Exercise prompt
Reproduce everything in the material from the line containing "Task: Enable Force sync write for NFS-3" down to the line containing "453x319 pixels. At", both included, and include the requests. Scale every coordinate in the answers by 1.2, rounding to whole numbers with halves rounded up, and leave all numbers in the requests unchanged.

Stored data
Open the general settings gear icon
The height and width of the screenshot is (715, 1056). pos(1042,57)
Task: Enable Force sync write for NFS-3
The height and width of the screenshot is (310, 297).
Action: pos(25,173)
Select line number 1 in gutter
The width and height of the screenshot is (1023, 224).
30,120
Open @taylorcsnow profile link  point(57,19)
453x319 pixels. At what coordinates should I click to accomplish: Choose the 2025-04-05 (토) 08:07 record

---

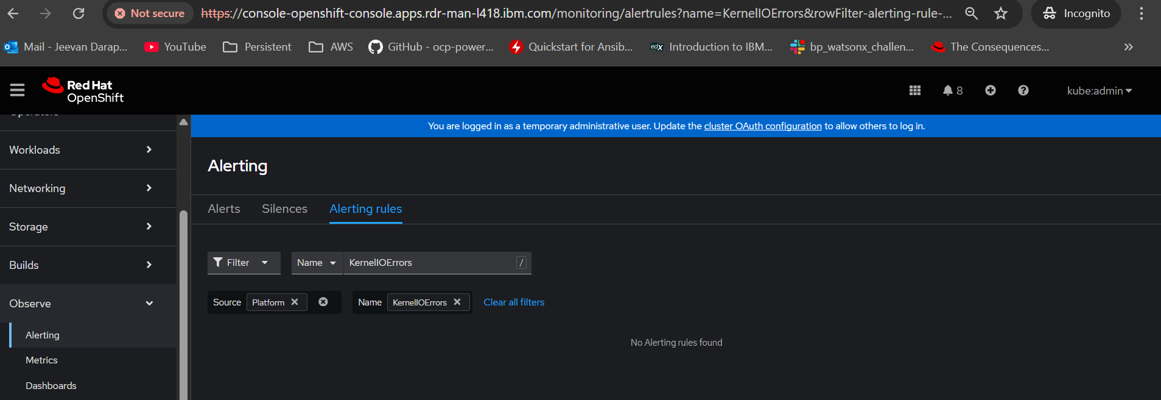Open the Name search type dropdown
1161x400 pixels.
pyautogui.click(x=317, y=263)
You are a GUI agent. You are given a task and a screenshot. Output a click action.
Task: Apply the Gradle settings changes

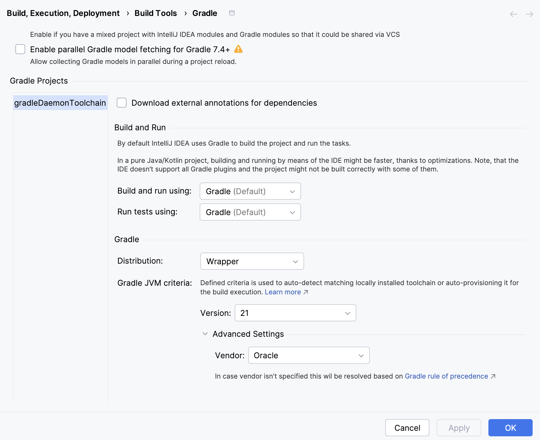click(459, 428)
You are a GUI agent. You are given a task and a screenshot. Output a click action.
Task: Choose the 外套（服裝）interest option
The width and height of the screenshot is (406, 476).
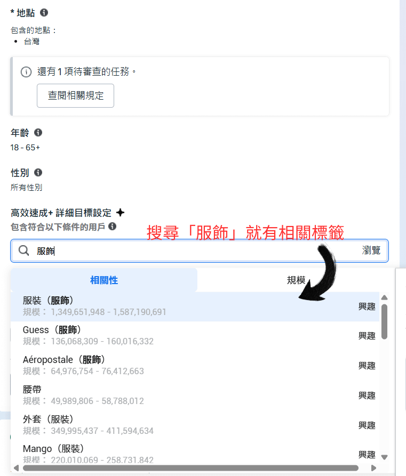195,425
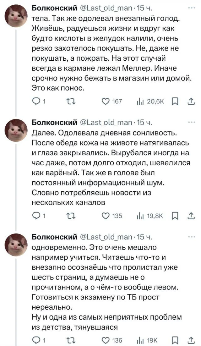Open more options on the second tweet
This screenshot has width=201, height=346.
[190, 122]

The answer
Task: Enable Force sync write for NFS-3
The height and width of the screenshot is (310, 297).
Action: pos(30,208)
Select line number 1 in gutter
The width and height of the screenshot is (1023, 224).
36,144
Open @taylorcsnow profile link  point(68,23)
453x319 pixels. At what coordinates should I click to accomplish: Choose the 2025-04-05 (토) 08:07 record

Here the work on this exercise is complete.